My sister has a similar situation. She is a mom of three, with a full time demanding career, but her husband ASSUMES that it is her job to handle all things home and child related and regularly makes plans with his friends for his own personal entertainment, often weekends up north with his friends. He's also a farmer, so he already has the excuse of an erratic schedule.
Between kids 2 and 3, it had gotten to the point that my sister was miserable, bitchy and understandably so...she never had any time for herself.
My advice to her was:
He leaves it all to you because you let him. When you want to get away with a friend, or need time for yourself, don't ASK him if he can watch the kids. TELL HIM that you have plans. You are not their or his babysitter. Don't let him always assume that he has a free pass to do as he likes. Parenting is a two person job when there are two parents. Don't put your own needs on the back burner waiting for the "right time" because he will ALWAYS have something he wants to do.
Have the conversations with him that you haven't been having: There are two events coming up at school. I know you don't like X so I'll handle that, if you'd prefer to handle Y.
I personally know all about being a doormat. My first husband, after a lengthy, NORMAL engagement, became abusive almost immediately after we wed. He killed the very essence of me. I'm still astounded that I ever recovered, although I will never be the same in many ways.
On a more positive note, from the strength I gained from surviving, it's a whole new ballgame with my 2nd husband. I take care of school conferences, he takes care of birthday parties. I handle all musical events, he totes our teen around town. We share sports. I handle the household budget and planning, he does the grocery shopping and vacuums. But, I asserted myself from the start of our relationship. Something I wasn't able to do in my first marriage.
Don't lecture your husband on why he needs to participate in your children's events. He'll just tune you out. Have conversations with him. Ask him open ended questions. Find out how his parents handled these responsibilities and it will shed a lot of light on your current situation. Find out what he doesn't like about attending and then use that knowledge to suggest the events that he will be more interested in & more comfortable with. Most importantly, ask him what he thinks his actions are saying to the children.

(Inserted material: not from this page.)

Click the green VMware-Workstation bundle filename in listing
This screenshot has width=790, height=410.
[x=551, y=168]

Father's Day is coming up. Have the kids create a collage of pictures they draw and write letters to Dad, letting him know how important he is to them, their favorite memory with him and what they would most like to do with him.

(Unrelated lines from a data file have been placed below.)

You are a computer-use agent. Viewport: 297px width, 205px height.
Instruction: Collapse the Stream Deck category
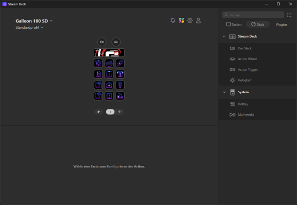click(224, 36)
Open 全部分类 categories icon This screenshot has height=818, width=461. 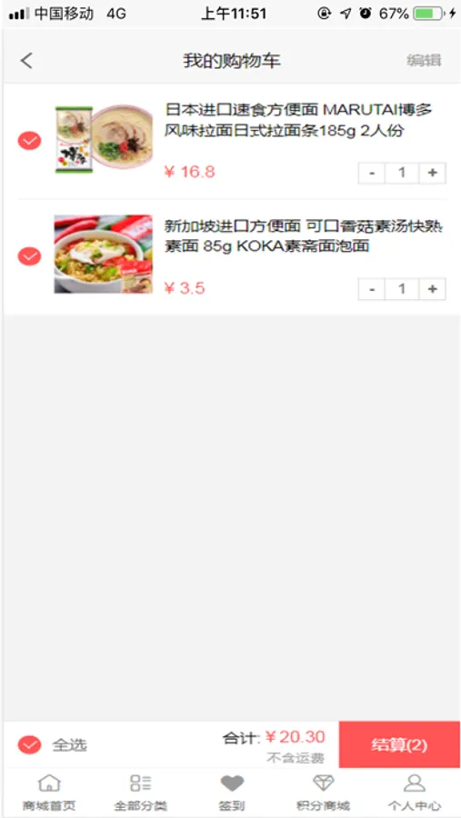140,783
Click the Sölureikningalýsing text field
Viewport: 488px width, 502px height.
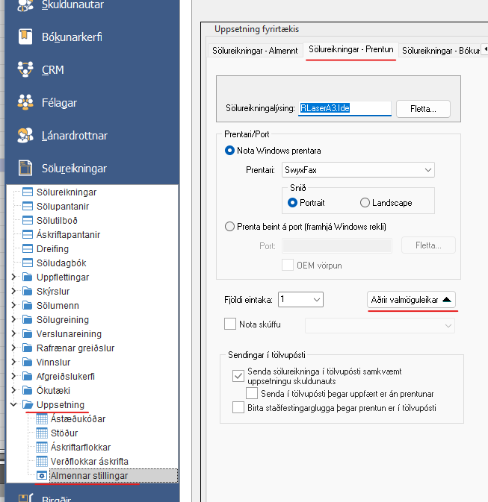tap(344, 108)
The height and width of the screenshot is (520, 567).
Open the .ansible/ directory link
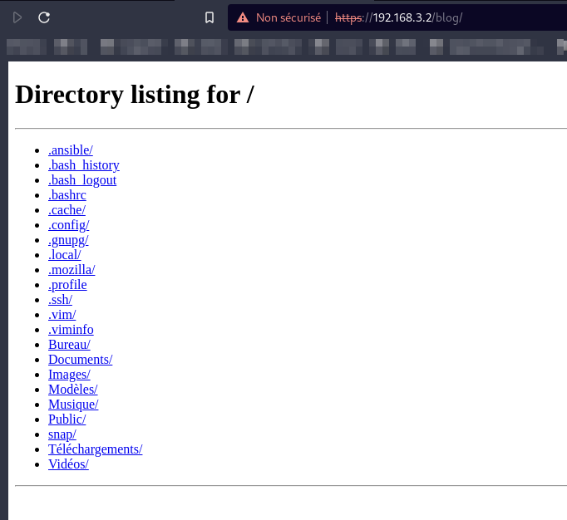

My sister's husband stepped up his involvement after #3. Most of it had to do with the way my sister started advocating for herself and changed the way she approached situations.
Hang in there! You are your own best advocate.
Ah, so you married my hubby's twin!! SO sorry about that...the world is bad enough with just one of those douches running around. I've always been a married single mom, and it irritates the ever loving shit out of me. When my daughter was enrolled in a kind of Pre-PreK for kids with developmental delays, the entire staff actually thought that Madison had no father, or that he had passed away, or was in jail. The one time he showed up for a function, there were seriously triple takes. People don't recognize me without my kids...and they don't recognize him WITH them. The only thing he's bothered to attend this year was the graduation, and that was only because I threatened the safety of his stupid manhood. I'm really, truly sorry that you also have to put up with this kind of BS. That thing he pulled at the picnic would have gotten my hubby seriously injured...where do men get off thinking this kind of crap will fly??? UGH!! Makes me want to barf. Thank god we moms aren't such dickweeds!!